The cops and prosecutors are serving coercive corporate interests in arresting the Ruckus leaders on specious grounds and holding them on bail amounts that are indefensible on any rational ground other than burying peaceful protest in the ashes of our democracy. The same corporate interests now dictate to local police who suppress legitimate protest and peaceful demonstrations for the "nominating" conventions funded by hundreds of millions of dollars of corporate "donations" that anyone who cares to look at the process would call bribes.
-- Alan Nestlinger
Having spent a week at a "Ruckus Camp" in January, I have come to know firsthand not only the Ruckus Society, but its director, John Sellers. Ruckus is an amazing organization of individuals fervent in their quest to pass on knowledge of not just tactical civil disobedience, but protest history as well.
It is amazing to me that John Sellers was held on $1 million bail in Philadelphia. He is obviously not a "flight risk," and having sat around a campfire with him, I can say, without a doubt, that John didn't "smash" anything.

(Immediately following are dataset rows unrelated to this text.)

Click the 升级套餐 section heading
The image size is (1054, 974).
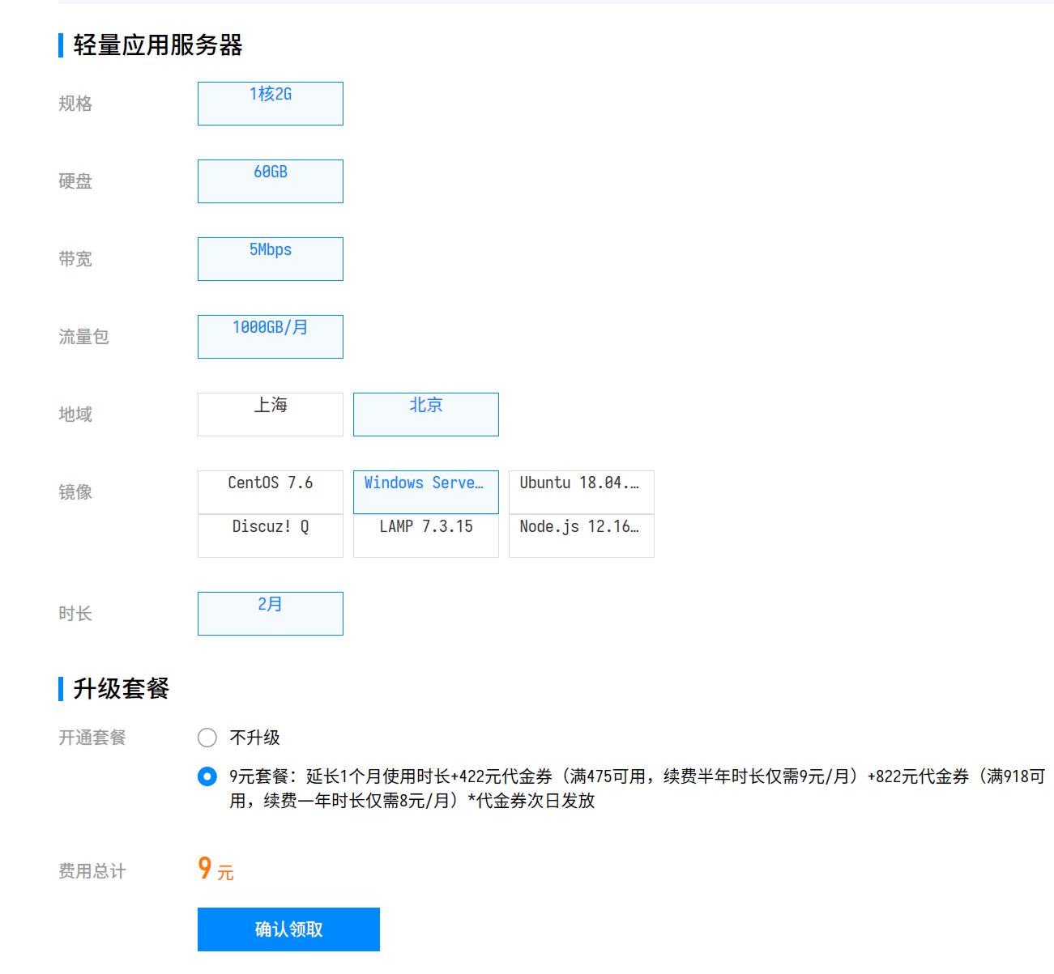click(x=122, y=689)
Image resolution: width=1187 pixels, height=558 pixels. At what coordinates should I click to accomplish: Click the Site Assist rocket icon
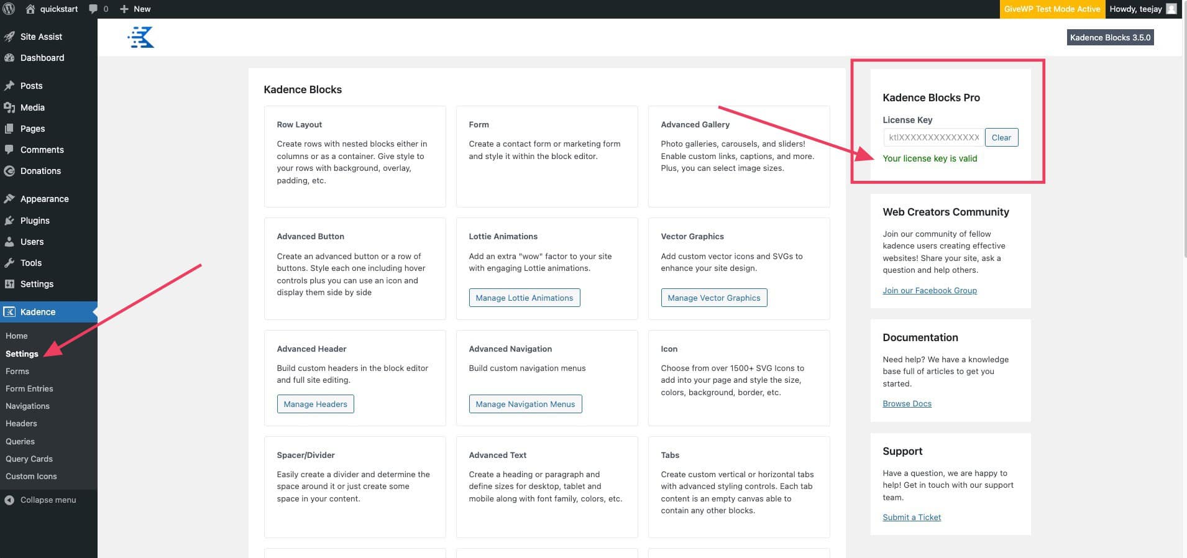click(9, 37)
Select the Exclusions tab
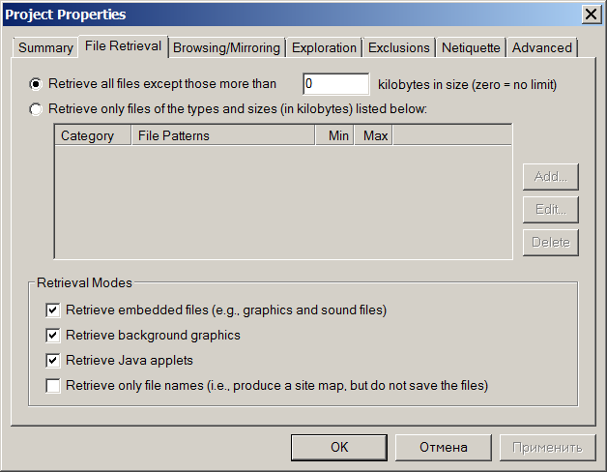The height and width of the screenshot is (472, 607). point(398,47)
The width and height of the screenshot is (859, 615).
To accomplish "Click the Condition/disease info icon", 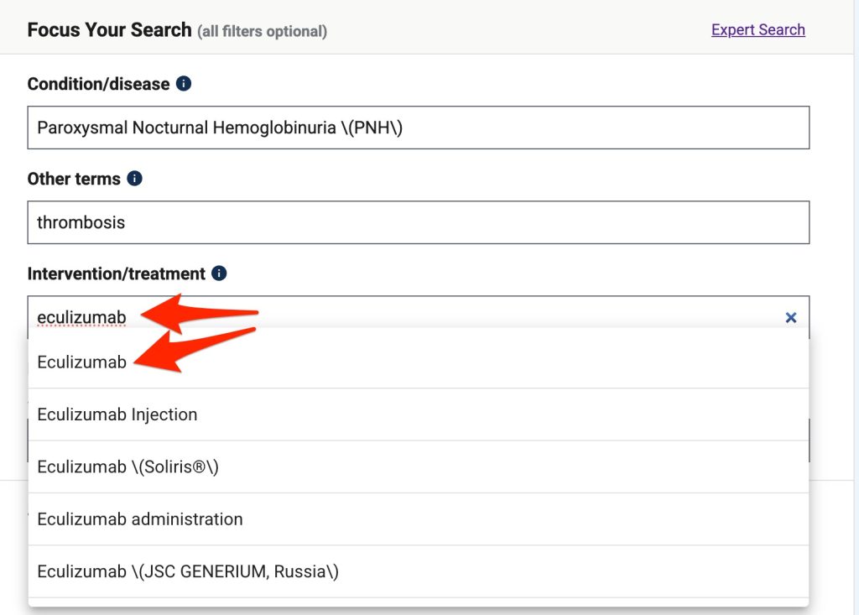I will tap(184, 84).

The Ruckus Society, and Sellers, do much to train activists to be effective and nonviolent, providing a great service to the activist community and to society at large. I daresay that WITHOUT the Ruckus Society, there would be much more property destruction. Ruckus is the antithesis to that sort of protesting -- because you learn how ineffective it is to smash windows when there are many other nonviolent tactics available. I suggest others peruse their Web site.
-- Molly M. McCarthy
Han Shan claims that Ruckus is following civil disobedience? I suggest he go back and reread the classic. Thoreau did not resist arrest, refuse to give his name or struggle with authorities. He believed so strongly in his cause, that he willfully accepted his punishment for defiance of the law. I see very little of that integrity with the protest movements of today.